In un articolo pubblicato sulla rivista Milbank Quarterly, ricercatori delle università di Harvard, Duke e Michigan hanno confrontato in che modo il tabacco e i cibi ultra-processati (UPF) si assomiglino per progettazione, marketing e distribuzione.
Gli autori sostengono che questi prodotti vadano valutati non solo dal punto di vista nutrizionale, ma come sostanze industriali in grado di creare dipendenza.
"Alcuni alimenti ultra-processati hanno superato il limite", ha dichiarato Ashley Gearhardt, una delle autrici dello studio e professoressa di psicologia all'Università del Michigan.
Ha aggiunto che prodotti come bibite gassate, dolciumi e fast food sono progettati sempre meno come cibo e sempre più come sigarette, ottimizzati per stimolare il desiderio, favorire un'assunzione rapida e l'uso ripetuto.

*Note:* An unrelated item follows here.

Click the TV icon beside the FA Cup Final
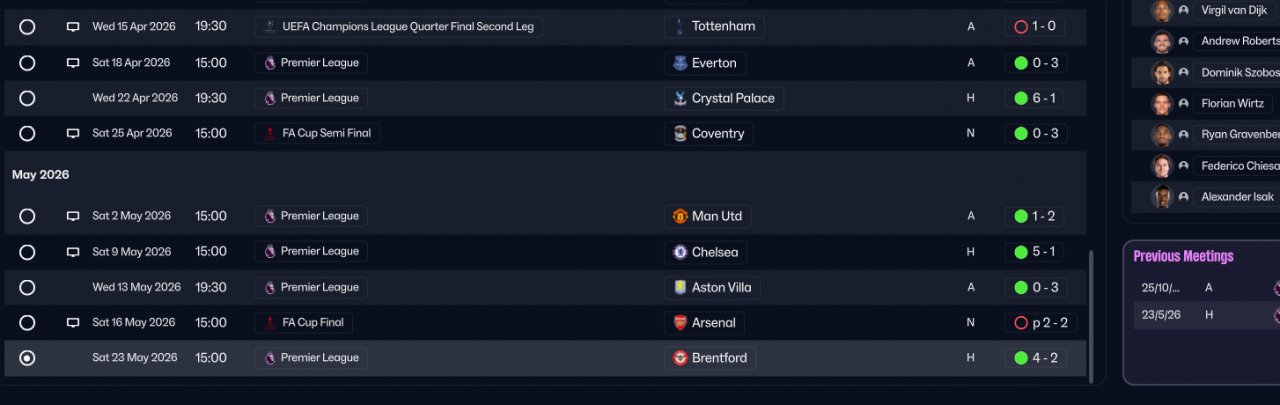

"Un livello di danno del genere richiede interventi normativi mirati al modo in cui l'industria progetta e commercializza i prodotti, non alla forza di volontà dei singoli", ha aggiunto Gearhardt.
Le diete ricche di UPF sono in aumento in tutto il mondo e sono associate a un rischio maggiore di diverse malattie legate all'alimentazione e ad altri esiti negativi per la salute, avverte l'Organizzazione mondiale della sanità (OMS).
Gli UPF sono associati a rischi di malattie cardiache, tumori, malattie metaboliche, diabete e obesità.
Esempi comuni sono i piatti pronti del supermercato, le pizze surgelate, i cereali per la colazione zuccherati, i biscotti, le salsicce, il gelato, i bocconcini di pollo, i bastoncini di pesce e i noodles istantanei.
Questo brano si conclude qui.